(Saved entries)

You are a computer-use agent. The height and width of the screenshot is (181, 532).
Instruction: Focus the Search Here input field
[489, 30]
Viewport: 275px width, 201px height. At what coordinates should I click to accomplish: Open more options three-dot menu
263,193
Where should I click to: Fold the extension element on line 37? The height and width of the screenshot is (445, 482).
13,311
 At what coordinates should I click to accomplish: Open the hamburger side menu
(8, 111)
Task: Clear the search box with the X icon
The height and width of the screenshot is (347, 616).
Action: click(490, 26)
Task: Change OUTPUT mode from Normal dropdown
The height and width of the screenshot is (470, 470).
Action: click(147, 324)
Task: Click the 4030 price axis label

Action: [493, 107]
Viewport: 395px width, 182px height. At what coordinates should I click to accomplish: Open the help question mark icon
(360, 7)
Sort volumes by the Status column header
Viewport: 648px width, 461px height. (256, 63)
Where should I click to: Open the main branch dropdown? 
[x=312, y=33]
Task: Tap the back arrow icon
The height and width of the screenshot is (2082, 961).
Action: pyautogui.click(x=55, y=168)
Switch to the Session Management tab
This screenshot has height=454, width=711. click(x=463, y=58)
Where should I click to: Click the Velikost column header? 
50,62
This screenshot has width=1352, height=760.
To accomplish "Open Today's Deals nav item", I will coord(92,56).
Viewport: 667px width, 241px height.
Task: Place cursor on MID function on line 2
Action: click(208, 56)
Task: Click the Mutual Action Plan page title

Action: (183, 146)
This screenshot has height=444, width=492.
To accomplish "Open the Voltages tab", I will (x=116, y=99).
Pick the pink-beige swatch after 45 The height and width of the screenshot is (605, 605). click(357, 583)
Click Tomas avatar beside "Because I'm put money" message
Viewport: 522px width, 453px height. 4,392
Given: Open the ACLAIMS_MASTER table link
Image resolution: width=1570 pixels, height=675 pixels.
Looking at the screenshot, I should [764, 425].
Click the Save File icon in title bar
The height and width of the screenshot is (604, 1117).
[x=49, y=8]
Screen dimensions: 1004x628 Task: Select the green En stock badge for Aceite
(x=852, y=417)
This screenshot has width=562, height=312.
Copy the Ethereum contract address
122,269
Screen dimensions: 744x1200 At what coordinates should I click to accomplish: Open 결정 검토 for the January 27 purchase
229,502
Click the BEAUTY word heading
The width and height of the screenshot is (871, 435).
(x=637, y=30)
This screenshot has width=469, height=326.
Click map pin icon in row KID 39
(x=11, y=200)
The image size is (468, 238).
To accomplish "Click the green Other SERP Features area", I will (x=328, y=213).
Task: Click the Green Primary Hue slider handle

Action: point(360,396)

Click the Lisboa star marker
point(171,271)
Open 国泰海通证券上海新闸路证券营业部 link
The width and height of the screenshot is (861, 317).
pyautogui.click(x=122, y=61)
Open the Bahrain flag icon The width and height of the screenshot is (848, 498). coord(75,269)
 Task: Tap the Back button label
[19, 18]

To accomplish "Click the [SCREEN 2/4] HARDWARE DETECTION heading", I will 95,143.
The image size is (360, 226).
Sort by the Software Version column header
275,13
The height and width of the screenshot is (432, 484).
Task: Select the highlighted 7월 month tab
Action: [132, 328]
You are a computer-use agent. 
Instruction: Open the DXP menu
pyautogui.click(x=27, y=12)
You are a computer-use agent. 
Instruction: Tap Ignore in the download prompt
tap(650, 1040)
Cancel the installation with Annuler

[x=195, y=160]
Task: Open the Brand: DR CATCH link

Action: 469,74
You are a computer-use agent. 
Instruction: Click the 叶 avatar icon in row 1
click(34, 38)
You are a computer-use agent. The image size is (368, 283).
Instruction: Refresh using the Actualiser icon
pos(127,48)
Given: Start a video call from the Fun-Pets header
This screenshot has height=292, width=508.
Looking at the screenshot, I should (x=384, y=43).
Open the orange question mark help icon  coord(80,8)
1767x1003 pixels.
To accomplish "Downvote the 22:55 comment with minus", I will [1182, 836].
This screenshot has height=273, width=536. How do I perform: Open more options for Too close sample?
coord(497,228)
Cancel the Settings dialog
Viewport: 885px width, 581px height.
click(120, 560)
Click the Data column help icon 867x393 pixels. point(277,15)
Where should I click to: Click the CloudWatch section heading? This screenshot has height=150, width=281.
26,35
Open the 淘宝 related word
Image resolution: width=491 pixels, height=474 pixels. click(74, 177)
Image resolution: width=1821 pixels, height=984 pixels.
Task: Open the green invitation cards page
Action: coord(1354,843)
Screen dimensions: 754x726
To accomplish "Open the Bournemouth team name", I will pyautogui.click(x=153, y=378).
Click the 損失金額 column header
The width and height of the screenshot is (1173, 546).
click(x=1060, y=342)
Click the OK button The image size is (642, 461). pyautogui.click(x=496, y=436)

- _Prompt_
Show, from the records above, every line that includes "size".

- _Expected output_
The image size is (468, 238).
The image size is (360, 226).
You are a computer-use agent. The image size is (368, 283).
Click the OK button The image size is (642, 461). pyautogui.click(x=496, y=436)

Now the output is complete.